··· Okuma Metni

Yardımcı üreme teknikleri ile gebe kalan kadınlarda hcg günü progesteron seviyesi 1'den küçük ve 1-1,5 arasında olan hastaların ilk B-hCG değerlerinin karşılaştırılması


Tezin Türü: Yüksek Lisans

Tezin Yürütüldüğü Kurum: Maltepe Üniversitesi, Sağlık Bilimleri Enstitüsü, Klinik Embriyoloji Anabilim Dalı (Disiplinlerarası), Türkiye

Tezin Onay Tarihi: 2021

Tezin Dili: Türkçe

Öğrenci: Burcu Öztürk

Danışman: Belgin Selam

Özet:

Yardımcı üreme tekniklerinde (YÜT) implantasyon başarısını belirleyen ana unsurlar transfer edilen embriyoların kalitesi ve endometriyumun reseptivitesidir. In-vitro fertilizasyon (IVF) sikluslarında, hCG günü progesteron değerleri endometrium reseptivitesi ve gebelik oranlarını etkileyebilmektedir.

Bu çalışmanın amacı IVF sikluslarında, hCG günü progesteron seviyesi 1’den küçük ve 1-1,5 arasında olan hastaların ilk β-Hcg değerlerinin karşılaştırılmasıdır.Çalışmaya, 2010 ve 2019 tarihleri arasında Altunizade Acıbadem Hastanesi Üremeye Yardımcı Tedavi Merkezi’ne (ÜYTEM) çocuk istemi ile başvuran ve açıklanamayan infertilite tanısı alan primer ve sekonder infertil, 20-43 yaş arası 2345 hasta dahil edildi. Bu hastaların verilerine arşiv dosyalarından ulaşılarak, hCG günü progesteron düzeyi < 1ng/mL ve 1-1,5 1ng/mL olmak üzere 2 grup oluşturuldu. İki grubun, gebelikte ilk β-Hcg değerleri karşılaştırıldı. Ayrıca gebelik, düşük, canlı doğum oranları ve doğumda gebelik haftası her iki grup için analiz edildi. Verilerin analizinde Statistical Package for the Social Sciences (SPSS) 22 programı kullanıldı. İki yönlü P değeri < 0.05 anlamlı kabul edildi.

······
··· Veri Kayıtları

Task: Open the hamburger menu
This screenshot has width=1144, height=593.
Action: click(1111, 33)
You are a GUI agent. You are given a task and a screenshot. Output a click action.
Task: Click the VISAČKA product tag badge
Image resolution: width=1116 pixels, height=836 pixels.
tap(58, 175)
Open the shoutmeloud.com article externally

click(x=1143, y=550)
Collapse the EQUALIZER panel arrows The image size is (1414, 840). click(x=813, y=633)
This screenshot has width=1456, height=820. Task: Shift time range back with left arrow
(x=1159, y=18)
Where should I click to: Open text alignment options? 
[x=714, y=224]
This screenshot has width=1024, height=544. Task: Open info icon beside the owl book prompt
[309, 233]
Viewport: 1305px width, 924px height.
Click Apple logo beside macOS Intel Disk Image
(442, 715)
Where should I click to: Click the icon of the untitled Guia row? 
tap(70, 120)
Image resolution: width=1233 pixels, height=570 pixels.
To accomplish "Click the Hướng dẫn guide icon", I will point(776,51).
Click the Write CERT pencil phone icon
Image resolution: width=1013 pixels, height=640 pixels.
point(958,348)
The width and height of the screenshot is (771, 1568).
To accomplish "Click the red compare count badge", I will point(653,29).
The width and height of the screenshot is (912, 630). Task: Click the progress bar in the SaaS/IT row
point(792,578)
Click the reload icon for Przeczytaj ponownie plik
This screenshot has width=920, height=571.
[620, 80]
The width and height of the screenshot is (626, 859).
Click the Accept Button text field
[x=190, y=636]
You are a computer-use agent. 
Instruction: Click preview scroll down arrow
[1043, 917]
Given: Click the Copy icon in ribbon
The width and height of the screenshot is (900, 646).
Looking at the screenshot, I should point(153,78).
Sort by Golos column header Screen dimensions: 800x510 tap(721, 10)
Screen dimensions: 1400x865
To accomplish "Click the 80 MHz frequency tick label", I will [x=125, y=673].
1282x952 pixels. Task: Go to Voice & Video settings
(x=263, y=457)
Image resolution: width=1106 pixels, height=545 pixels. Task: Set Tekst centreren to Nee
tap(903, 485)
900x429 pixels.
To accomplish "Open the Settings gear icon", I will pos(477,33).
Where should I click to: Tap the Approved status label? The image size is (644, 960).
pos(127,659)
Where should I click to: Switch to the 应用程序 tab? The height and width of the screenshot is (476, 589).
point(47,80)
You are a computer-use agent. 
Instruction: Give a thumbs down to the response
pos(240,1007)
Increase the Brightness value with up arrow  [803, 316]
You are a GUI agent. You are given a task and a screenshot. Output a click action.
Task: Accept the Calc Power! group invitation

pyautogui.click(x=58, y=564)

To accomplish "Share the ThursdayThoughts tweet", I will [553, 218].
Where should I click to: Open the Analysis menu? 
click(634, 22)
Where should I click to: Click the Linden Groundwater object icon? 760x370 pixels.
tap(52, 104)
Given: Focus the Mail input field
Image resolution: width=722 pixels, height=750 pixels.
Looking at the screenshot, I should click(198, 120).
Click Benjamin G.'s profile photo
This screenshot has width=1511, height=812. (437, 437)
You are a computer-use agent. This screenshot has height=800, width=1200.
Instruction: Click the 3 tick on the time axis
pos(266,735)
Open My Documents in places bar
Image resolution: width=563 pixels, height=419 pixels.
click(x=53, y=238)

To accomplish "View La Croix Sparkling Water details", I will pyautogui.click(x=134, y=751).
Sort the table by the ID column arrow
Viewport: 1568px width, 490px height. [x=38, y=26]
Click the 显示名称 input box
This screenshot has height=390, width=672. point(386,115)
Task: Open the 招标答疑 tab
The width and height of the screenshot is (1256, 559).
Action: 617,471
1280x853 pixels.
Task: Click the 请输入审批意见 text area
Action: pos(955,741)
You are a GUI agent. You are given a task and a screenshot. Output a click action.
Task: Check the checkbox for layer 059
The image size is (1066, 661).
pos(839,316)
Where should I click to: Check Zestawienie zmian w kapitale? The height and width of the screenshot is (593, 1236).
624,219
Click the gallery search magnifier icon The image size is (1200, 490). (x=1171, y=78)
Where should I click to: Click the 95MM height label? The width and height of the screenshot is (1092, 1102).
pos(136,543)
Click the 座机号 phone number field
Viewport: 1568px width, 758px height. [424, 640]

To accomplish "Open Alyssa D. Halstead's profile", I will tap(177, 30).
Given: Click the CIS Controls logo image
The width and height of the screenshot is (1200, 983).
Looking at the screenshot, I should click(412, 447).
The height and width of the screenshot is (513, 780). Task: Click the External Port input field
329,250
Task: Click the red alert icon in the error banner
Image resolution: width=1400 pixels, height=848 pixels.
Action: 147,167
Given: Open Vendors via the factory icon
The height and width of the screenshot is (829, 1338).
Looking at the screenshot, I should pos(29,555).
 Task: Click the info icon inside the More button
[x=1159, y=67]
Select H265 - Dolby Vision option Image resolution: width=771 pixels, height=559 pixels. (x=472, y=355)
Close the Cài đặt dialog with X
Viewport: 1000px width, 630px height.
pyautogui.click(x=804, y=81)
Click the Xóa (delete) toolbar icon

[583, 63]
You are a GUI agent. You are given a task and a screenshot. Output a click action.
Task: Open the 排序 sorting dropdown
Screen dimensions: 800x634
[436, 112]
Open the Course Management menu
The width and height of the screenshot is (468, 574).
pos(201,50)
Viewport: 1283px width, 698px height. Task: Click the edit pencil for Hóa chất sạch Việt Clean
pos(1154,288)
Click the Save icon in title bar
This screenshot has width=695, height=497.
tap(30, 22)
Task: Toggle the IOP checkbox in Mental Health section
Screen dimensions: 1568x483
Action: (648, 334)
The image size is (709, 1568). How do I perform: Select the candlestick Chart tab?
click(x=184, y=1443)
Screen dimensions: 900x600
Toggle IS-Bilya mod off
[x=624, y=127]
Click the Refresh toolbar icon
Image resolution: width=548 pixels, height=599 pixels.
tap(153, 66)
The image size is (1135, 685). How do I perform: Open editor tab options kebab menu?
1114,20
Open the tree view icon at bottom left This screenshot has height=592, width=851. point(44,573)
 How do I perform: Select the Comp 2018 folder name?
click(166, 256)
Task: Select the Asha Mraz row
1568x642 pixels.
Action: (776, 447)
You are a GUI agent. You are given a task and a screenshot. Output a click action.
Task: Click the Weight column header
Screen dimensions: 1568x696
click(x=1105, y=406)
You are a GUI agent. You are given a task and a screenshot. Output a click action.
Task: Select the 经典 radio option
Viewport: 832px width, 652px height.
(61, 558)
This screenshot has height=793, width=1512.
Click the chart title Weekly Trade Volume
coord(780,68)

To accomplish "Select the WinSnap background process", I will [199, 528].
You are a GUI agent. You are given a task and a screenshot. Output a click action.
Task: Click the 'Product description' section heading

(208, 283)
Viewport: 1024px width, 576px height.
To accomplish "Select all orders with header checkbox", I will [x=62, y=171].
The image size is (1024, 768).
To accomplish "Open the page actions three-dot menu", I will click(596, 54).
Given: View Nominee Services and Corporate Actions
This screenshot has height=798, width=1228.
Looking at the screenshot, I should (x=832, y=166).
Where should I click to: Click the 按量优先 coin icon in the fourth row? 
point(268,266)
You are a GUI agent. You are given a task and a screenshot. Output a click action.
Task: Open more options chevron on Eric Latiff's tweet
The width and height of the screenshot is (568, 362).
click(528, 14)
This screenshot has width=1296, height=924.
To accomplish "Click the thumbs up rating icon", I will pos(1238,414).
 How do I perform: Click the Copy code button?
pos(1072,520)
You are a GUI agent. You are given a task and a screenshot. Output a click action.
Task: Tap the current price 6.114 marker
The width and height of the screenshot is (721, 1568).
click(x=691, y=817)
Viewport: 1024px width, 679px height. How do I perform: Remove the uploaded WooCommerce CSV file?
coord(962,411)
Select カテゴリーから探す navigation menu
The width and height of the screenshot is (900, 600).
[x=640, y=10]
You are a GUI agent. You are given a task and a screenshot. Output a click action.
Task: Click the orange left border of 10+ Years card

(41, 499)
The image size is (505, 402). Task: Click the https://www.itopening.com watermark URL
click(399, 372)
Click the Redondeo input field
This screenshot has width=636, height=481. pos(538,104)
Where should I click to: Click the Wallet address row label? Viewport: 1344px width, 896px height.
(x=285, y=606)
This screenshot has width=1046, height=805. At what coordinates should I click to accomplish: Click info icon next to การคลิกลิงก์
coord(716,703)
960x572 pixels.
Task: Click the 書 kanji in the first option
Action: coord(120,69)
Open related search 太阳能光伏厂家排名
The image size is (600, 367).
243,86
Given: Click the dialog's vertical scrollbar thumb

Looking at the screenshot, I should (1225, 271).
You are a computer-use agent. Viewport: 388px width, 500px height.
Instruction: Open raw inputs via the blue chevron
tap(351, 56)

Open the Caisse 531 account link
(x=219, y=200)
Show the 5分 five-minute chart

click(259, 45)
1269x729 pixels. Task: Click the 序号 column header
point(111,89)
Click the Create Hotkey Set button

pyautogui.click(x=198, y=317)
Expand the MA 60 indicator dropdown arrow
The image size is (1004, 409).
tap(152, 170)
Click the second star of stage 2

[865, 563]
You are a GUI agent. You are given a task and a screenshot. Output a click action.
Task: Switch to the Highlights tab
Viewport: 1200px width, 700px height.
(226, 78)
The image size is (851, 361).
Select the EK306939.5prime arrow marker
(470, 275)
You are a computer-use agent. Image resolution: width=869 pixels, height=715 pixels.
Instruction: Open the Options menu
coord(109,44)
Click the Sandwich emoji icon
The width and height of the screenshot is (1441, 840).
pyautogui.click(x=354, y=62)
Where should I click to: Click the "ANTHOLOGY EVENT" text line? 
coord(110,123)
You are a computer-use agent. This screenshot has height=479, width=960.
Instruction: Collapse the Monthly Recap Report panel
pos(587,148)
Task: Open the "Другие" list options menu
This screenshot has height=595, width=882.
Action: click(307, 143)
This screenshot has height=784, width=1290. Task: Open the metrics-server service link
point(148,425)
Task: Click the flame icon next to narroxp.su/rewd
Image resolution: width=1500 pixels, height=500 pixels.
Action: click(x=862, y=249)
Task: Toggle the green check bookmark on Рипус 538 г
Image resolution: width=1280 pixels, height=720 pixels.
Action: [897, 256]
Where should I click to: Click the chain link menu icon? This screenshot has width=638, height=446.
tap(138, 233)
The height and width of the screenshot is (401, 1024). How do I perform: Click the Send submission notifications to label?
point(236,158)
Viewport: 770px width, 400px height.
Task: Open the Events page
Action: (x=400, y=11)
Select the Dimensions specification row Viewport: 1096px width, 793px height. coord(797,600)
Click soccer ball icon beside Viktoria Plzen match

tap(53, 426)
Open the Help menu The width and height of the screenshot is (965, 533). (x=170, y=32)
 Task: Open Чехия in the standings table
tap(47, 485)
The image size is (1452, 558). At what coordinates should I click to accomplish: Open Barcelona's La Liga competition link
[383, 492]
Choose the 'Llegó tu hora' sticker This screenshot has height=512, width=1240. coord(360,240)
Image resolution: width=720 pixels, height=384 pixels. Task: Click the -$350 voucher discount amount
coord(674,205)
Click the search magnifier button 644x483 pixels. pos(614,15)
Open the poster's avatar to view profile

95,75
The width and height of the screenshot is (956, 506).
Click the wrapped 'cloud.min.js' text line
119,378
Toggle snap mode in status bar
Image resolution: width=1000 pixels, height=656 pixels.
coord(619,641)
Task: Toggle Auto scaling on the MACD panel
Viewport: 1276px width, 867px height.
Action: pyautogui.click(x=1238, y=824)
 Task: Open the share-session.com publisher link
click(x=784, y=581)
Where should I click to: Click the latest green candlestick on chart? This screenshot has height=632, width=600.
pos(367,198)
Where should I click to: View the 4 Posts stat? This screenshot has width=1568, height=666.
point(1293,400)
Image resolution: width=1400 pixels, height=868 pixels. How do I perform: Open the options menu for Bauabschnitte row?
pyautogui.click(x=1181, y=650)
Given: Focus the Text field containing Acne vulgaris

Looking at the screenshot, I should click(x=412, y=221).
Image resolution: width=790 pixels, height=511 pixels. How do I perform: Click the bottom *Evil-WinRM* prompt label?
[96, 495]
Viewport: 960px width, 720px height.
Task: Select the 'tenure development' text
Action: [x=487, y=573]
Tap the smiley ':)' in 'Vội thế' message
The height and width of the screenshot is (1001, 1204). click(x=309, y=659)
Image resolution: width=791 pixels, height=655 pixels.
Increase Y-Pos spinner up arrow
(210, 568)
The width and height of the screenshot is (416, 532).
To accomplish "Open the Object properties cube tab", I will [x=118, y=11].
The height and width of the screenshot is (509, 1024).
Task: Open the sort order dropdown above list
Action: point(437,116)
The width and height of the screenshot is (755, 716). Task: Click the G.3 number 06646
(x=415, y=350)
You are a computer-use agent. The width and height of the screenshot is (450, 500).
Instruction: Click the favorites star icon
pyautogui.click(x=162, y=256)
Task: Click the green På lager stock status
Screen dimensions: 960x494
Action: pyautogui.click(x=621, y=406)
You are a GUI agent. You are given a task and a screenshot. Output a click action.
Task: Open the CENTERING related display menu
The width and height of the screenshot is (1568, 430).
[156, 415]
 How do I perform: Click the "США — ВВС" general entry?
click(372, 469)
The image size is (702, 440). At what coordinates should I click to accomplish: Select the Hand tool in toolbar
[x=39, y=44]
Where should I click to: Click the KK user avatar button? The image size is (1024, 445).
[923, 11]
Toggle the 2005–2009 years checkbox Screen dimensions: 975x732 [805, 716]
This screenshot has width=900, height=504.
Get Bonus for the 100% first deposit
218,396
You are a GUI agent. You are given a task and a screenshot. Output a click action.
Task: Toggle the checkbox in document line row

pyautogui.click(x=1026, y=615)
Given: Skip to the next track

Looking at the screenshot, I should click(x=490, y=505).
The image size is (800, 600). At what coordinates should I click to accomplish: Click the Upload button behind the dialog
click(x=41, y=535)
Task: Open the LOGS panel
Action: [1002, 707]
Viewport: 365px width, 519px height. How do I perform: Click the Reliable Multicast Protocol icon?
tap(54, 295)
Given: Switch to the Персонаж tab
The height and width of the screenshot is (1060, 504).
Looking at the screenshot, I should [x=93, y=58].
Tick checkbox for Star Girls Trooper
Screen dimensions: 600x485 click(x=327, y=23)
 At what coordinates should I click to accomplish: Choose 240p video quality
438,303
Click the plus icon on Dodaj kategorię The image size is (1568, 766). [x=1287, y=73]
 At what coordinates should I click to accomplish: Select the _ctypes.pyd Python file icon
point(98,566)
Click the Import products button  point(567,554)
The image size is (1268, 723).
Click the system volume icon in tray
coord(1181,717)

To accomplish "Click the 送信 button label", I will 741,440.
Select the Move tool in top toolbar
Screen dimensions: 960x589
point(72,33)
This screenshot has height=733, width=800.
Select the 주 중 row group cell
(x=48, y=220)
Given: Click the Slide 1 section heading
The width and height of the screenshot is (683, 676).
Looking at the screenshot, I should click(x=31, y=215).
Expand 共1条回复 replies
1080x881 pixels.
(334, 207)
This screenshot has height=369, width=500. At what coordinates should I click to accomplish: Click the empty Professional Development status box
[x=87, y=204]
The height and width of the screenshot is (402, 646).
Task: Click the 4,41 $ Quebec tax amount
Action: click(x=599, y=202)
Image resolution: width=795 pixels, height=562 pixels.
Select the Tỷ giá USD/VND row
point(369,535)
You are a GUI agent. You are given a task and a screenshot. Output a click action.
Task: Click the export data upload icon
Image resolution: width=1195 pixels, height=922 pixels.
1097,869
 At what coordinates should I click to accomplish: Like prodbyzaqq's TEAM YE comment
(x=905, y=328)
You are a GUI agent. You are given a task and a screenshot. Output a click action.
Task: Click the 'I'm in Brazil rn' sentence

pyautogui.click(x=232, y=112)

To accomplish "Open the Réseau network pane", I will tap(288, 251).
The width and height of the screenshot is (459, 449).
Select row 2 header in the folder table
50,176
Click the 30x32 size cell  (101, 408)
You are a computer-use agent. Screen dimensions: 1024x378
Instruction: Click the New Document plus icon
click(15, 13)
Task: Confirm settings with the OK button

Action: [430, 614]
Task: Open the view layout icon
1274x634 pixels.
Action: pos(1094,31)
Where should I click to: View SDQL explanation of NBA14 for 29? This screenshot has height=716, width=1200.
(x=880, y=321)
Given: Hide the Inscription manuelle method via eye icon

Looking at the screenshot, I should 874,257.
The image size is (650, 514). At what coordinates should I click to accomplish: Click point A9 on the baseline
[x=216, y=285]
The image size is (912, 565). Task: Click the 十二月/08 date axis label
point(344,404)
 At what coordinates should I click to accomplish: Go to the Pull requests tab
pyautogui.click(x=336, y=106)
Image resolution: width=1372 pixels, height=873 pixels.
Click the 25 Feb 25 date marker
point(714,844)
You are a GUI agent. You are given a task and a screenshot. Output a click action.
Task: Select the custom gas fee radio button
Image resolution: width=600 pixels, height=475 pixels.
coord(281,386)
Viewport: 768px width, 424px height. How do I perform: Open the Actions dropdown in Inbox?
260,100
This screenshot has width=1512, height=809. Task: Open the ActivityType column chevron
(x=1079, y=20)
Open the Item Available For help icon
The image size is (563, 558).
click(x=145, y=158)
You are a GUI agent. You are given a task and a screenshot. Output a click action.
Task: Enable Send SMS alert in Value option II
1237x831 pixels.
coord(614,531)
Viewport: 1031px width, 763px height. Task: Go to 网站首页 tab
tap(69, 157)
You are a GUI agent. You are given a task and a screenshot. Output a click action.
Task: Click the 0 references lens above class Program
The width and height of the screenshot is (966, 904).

······

§ Alıştırma Seti:
a - Metindeki "Bu çalışmanın amacı" sözleriyle başlayan paragrafı, ana bilgilerini koruyarak kısa bir madde listesine dönüştürün.
b - Metinden "Yardımcı üreme tekniklerinde" ile "gebelik oranlarını etkileyebilmektedir." arasındaki bölümü, bu iki ifadeyi de içine alacak şekilde aynen kopyalayın.
Yalnızca metindeki bilgilere dayanın.

§ Cevap Anahtarı:
a -
- Amaç: IVF sikluslarında hCG günü progesteron seviyesi 1'den küçük olan hastalarla 1-1,5 arasında olan hastaların ilk β-Hcg değerlerini karşılaştırmak.
- Katılımcılar: 2010 ile 2019 arasında Altunizade Acıbadem Hastanesi ÜYTEM'e çocuk istemiyle başvuran hastalar çalışmaya alındı. Bu hastalar açıklanamayan infertilite tanısı almış, 20-43 yaş arasındaki 2345 primer ve sekonder infertil hastadır.
- Gruplar: Arşiv dosyalarından elde edilen verilerle hCG günü progesteron düzeyine göre iki grup oluşturuldu. Gruplardan birinde bu düzey 1 ng/mL'nin altında, diğerinde 1-1,5 arasındaydı.
- Karşılaştırma: İki grup, gebelikteki ilk β-Hcg değerleri yönünden karşılaştırıldı.
- Ek analizler: Gebelik, düşük ve canlı doğum oranları ile doğumdaki gebelik haftası her iki grup için incelendi.
- İstatistik: Analizlerde SPSS 22 kullanıldı ve iki yönlü P değeri < 0.05 anlamlı kabul edildi.

b -
Yardımcı üreme tekniklerinde (YÜT) implantasyon başarısını belirleyen ana unsurlar transfer edilen embriyoların kalitesi ve endometriyumun reseptivitesidir. In-vitro fertilizasyon (IVF) sikluslarında, hCG günü progesteron değerleri endometrium reseptivitesi ve gebelik oranlarını etkileyebilmektedir.